A charming, swift-talking man who arrives at Meg and petey’s boarding house with his associate, McCann, with the intention of locating Stanley Webber. Goldberg introduces himself as Nat, but he frequently refers to himself as “Simey” while telling stories. Confusingly, he also calls himself “Benny” at one point, suggesting that his past is just as jumbled and inscrutable as Stanley’s. In fact, these two men seem to know one another, though when Stanley asks McCann if either he or Goldberg have spent time in Maidenhead, McCann upholds that they haven’t. Nonetheless, Goldberg later references the same Maidenhead tea shop that Stanley has already talked about, suggesting that he is indeed from the same town. Regardless of whether or not they hail from the same place, though, talking about the past is something Goldberg does quite often, speaking wistfully about old acquaintances and relatives and telling his listeners about the life advice he received from these people.
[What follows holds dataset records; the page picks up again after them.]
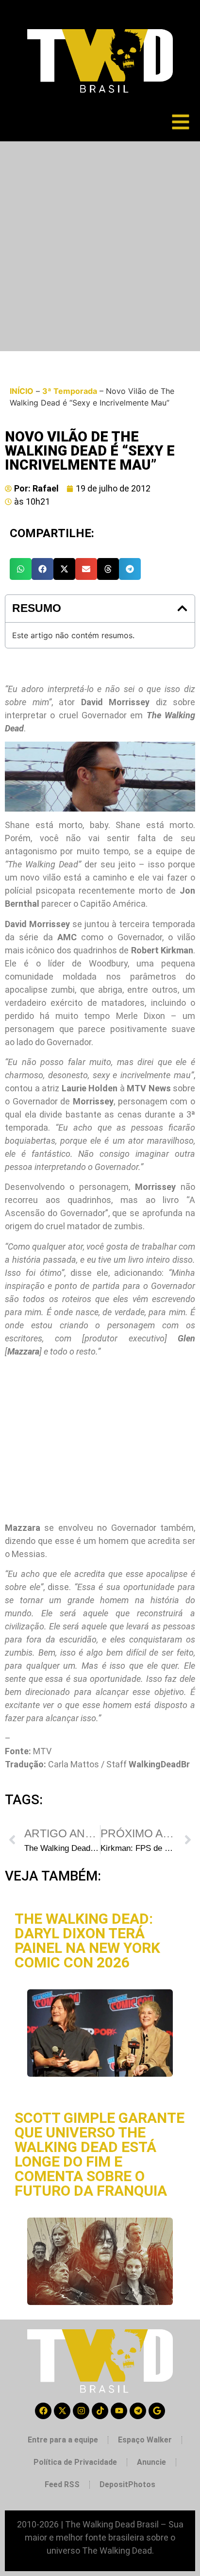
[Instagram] (81, 2411)
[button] (21, 569)
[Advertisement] (100, 246)
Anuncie (151, 2462)
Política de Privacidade (75, 2462)
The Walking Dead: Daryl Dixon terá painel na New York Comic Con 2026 (87, 1940)
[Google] (157, 2411)
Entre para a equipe (63, 2439)
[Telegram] (138, 2411)
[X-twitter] (62, 2411)
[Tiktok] (100, 2411)
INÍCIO (21, 391)
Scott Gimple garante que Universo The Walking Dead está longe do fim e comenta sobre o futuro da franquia (99, 2154)
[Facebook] (43, 2411)
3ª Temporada (69, 391)
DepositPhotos (127, 2484)
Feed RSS (62, 2484)
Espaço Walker (145, 2439)
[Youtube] (119, 2411)
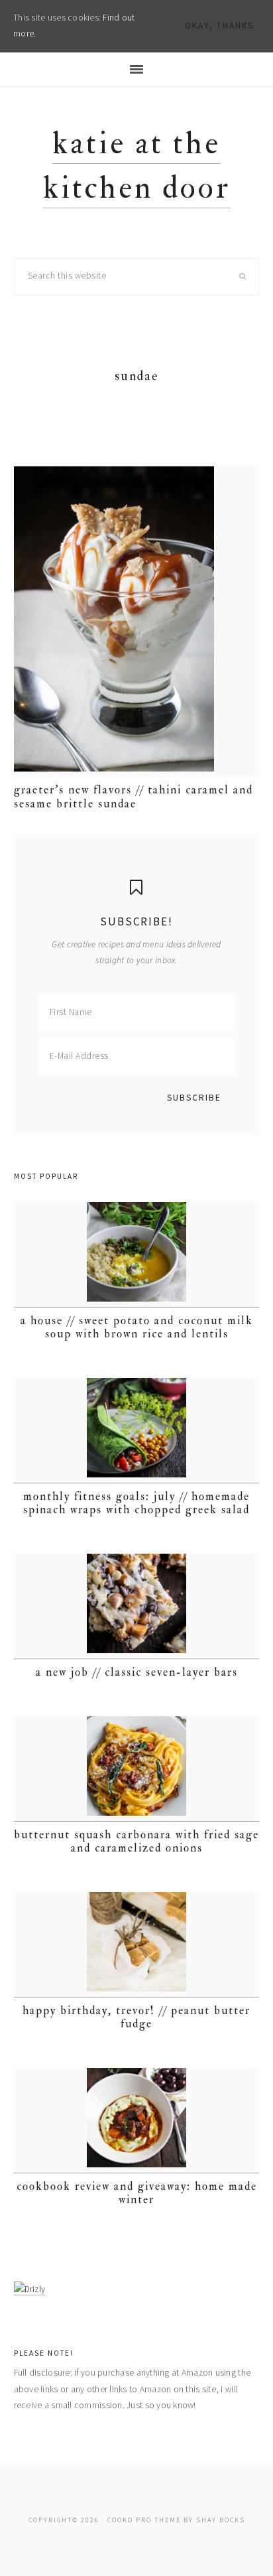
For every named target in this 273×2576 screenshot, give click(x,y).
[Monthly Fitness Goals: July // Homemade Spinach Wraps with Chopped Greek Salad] (137, 1430)
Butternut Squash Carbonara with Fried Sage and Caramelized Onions (136, 1841)
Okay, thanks (219, 25)
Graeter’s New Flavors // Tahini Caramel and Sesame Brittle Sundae (133, 796)
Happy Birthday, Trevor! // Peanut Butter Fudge (136, 2017)
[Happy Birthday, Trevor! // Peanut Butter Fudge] (137, 1945)
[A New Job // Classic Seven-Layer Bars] (137, 1606)
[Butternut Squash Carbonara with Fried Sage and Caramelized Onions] (137, 1769)
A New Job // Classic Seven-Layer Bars (137, 1672)
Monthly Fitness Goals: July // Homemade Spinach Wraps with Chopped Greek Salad (136, 1503)
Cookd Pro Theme (144, 2520)
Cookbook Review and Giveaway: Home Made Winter (137, 2192)
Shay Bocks (220, 2520)
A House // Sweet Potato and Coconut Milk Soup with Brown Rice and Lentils (137, 1327)
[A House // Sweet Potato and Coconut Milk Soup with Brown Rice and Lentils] (137, 1255)
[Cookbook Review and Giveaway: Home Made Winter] (137, 2120)
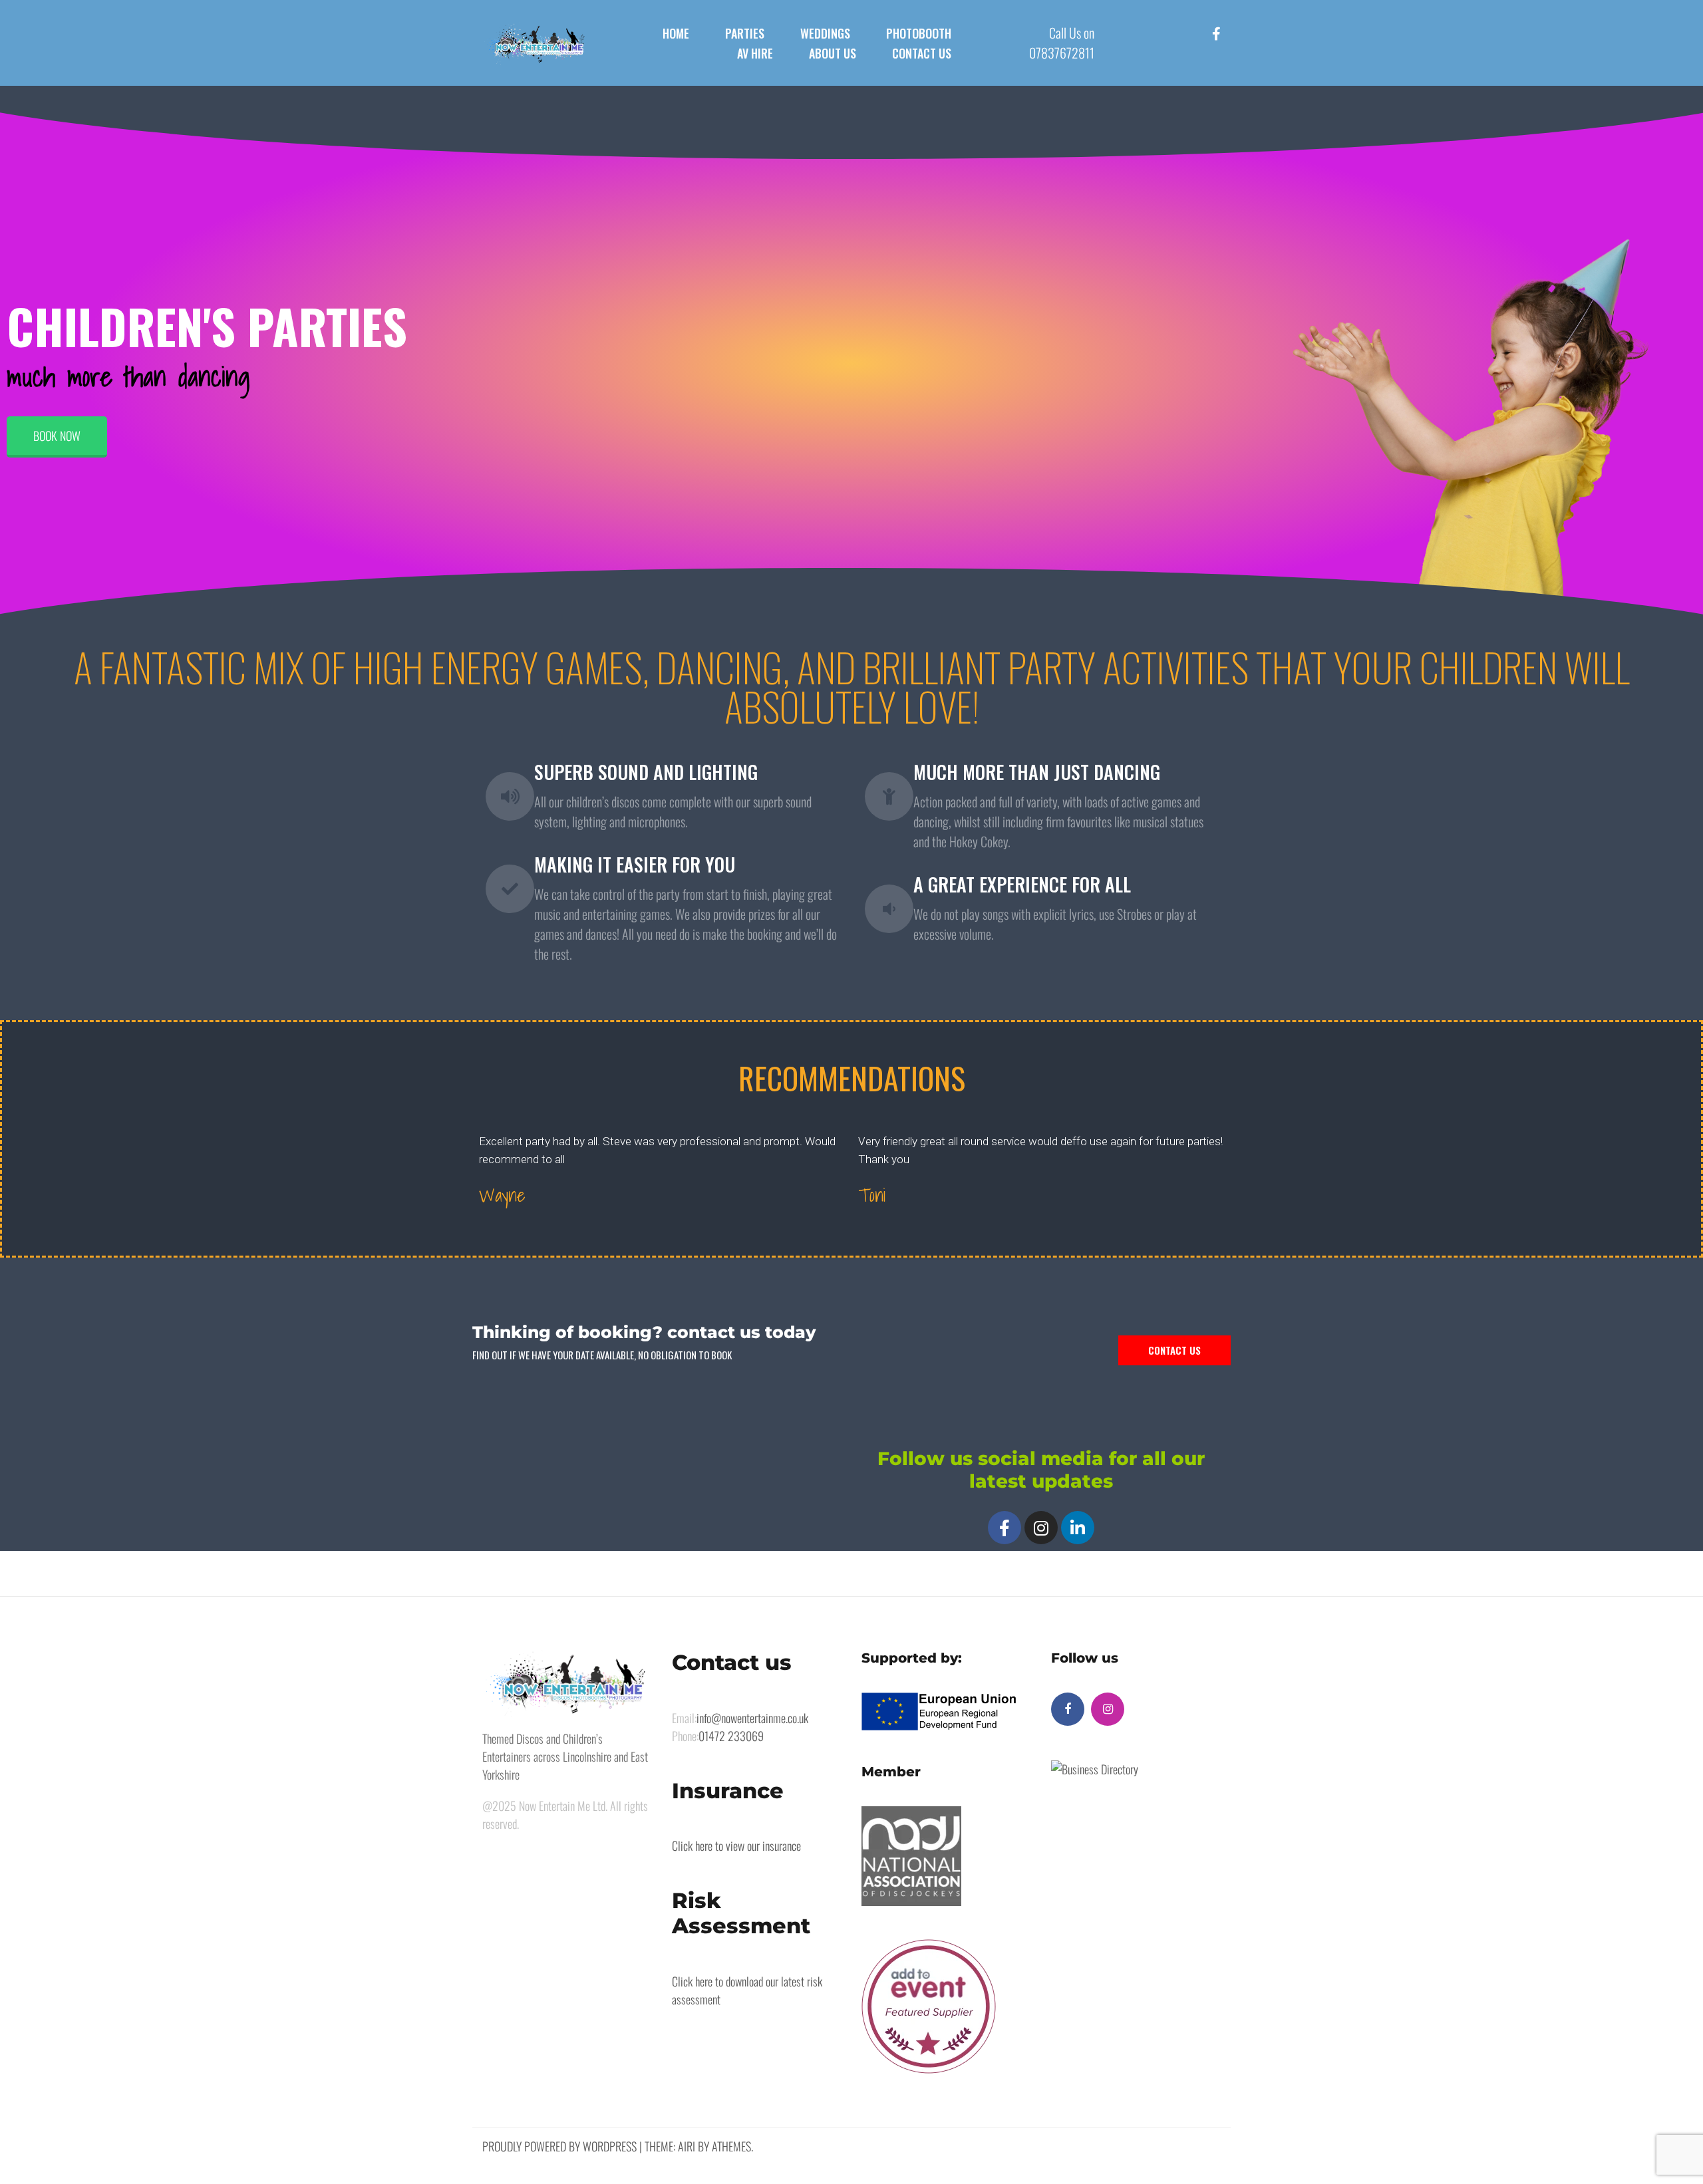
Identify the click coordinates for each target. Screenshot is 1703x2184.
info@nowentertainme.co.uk (752, 1717)
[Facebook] (1004, 1527)
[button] (57, 437)
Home (676, 33)
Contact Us (921, 53)
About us (832, 53)
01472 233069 (731, 1735)
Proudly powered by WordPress (559, 2146)
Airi (686, 2146)
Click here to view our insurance (736, 1845)
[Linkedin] (1077, 1527)
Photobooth (918, 33)
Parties (744, 33)
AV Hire (755, 53)
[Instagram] (1041, 1527)
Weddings (825, 33)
This, it seems, is what Goldberg wants most: to be the kind of person who’s full of wisdom. Unfortunately, though, he himself has very little to offer in the way of life advice, and this is something that upsets him. Still, he’s smooth and socially confident, as made evident by the fact that he easily wins over Meg by complimenting her dress. He also gains the affection of Lulu, with whom he flirts during Stanley’s birthday party. The next morning, they have a frank conversation in which she lampoons him for having sex with her without intending to begin a relationship. However, Goldberg has other matters on his mind, focusing first and foremost on psychologically disturbing Stanley and taking him away from the boarding house.


Dermont McCann

Goldberg’s associate. An Irishman who takes orders from Goldberg, McCann doesn’t know why he has been assigned to locate Stanley Webber and remove him from Meg and Petey’s boarding house. Nonetheless, he carries out his duties, acting as Goldberg’s muscle and helping him to psychologically unhinge Stanley. Like the other characters in The Birthday Party, McCann has a confusing past, such that it’s difficult to know what kind of life he has actually led until now. Nonetheless, Goldberg tells Lulu in Act III that McCann is a recently unfrocked priest, prompting McCann to pressure her into confessing her sins (though she runs away before doing so). And yet, McCann is perhaps more sensitive than he appears, considering that he seems troubled by his final interactions with Stanley. Indeed, when Goldberg asks for an update on Stanley’s mental state the day after the calamitous birthday party, McCann says, “I’m not going up there again,” insisting that he won’t return to Stanley’s room because of the fact that he (Stanley) has gone completely quiet—a fact that seems to unnerve him. Still, whether or not he empathizes with Stanley, McCann doesn’t hesitate to help Goldberg remove him from the house at the end of the scene, carting him away despite Petey’s protests.